***** INFORMATION PROVIDED *****

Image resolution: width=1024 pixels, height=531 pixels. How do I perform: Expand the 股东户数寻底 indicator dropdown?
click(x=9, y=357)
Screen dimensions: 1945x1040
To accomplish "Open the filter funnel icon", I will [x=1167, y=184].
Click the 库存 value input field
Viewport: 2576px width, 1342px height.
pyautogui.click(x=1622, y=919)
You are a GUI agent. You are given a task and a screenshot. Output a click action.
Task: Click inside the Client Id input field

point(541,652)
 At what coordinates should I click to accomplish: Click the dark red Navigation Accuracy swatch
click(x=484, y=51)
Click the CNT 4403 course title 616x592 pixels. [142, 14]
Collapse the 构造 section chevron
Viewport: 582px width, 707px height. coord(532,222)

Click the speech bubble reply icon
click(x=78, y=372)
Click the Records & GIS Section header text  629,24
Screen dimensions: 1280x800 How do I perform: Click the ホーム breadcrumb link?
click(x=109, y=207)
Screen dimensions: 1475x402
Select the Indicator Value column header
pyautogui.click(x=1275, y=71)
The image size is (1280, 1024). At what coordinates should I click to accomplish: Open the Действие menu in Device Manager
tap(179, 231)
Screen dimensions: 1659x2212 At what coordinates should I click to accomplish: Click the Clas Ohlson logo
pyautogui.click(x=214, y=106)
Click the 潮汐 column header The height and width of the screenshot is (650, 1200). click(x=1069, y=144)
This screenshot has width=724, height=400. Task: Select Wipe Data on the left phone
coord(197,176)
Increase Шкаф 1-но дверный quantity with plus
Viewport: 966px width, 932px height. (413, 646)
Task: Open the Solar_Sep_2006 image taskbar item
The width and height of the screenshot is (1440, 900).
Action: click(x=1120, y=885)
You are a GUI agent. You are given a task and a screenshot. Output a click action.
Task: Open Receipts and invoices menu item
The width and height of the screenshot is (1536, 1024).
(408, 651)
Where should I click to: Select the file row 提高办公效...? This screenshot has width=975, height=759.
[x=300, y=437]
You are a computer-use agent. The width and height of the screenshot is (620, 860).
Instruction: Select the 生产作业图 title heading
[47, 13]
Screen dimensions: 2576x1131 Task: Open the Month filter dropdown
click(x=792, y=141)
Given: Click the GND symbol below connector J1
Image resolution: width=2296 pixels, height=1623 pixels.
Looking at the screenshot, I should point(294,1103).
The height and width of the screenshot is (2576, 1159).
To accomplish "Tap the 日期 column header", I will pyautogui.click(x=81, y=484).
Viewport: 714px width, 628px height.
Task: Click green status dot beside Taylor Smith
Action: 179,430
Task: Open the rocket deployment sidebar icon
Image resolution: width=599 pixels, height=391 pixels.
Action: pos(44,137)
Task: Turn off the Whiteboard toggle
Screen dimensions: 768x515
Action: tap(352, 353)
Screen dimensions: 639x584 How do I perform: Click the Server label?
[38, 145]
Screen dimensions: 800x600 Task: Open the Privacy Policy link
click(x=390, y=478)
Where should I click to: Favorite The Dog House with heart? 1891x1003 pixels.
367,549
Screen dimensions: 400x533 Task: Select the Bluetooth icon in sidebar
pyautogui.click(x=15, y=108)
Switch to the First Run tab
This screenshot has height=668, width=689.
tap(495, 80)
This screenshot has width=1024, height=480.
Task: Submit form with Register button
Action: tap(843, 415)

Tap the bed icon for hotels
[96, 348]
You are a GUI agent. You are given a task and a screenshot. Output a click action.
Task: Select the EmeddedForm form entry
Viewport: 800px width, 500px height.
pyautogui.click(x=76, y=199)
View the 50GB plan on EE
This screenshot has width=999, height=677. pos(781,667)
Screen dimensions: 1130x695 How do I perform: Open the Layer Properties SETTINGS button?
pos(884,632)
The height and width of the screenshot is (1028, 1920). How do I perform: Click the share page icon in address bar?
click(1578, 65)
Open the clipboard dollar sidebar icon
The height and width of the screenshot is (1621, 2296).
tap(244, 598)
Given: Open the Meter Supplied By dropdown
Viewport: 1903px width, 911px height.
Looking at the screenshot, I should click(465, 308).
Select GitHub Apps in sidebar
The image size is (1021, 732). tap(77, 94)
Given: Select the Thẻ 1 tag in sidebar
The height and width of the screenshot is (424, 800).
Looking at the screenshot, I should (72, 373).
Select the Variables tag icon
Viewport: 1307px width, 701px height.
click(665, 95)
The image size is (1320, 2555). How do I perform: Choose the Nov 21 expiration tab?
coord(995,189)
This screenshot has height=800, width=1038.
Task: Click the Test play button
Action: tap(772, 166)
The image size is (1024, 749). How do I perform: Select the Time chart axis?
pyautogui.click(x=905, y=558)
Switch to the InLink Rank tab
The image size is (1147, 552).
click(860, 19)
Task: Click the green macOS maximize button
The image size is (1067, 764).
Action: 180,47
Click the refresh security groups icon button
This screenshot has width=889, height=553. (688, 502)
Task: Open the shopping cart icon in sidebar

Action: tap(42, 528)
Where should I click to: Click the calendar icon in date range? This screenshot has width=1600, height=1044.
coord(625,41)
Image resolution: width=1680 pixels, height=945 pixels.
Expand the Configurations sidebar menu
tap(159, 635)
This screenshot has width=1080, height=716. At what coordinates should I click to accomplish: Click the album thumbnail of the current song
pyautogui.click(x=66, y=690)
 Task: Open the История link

*****

_INSTRUCTIONS FOR THE TASK_
Copy the lines from the one with "Screen dimensions: 2576x1131" to the one with "Looking at the screenshot, I should point(294,1103).", keeping both of those lines.

_FULL SOLUTION_
Screen dimensions: 2576x1131 Task: Open the Month filter dropdown
click(x=792, y=141)
Given: Click the GND symbol below connector J1
Image resolution: width=2296 pixels, height=1623 pixels.
Looking at the screenshot, I should point(294,1103).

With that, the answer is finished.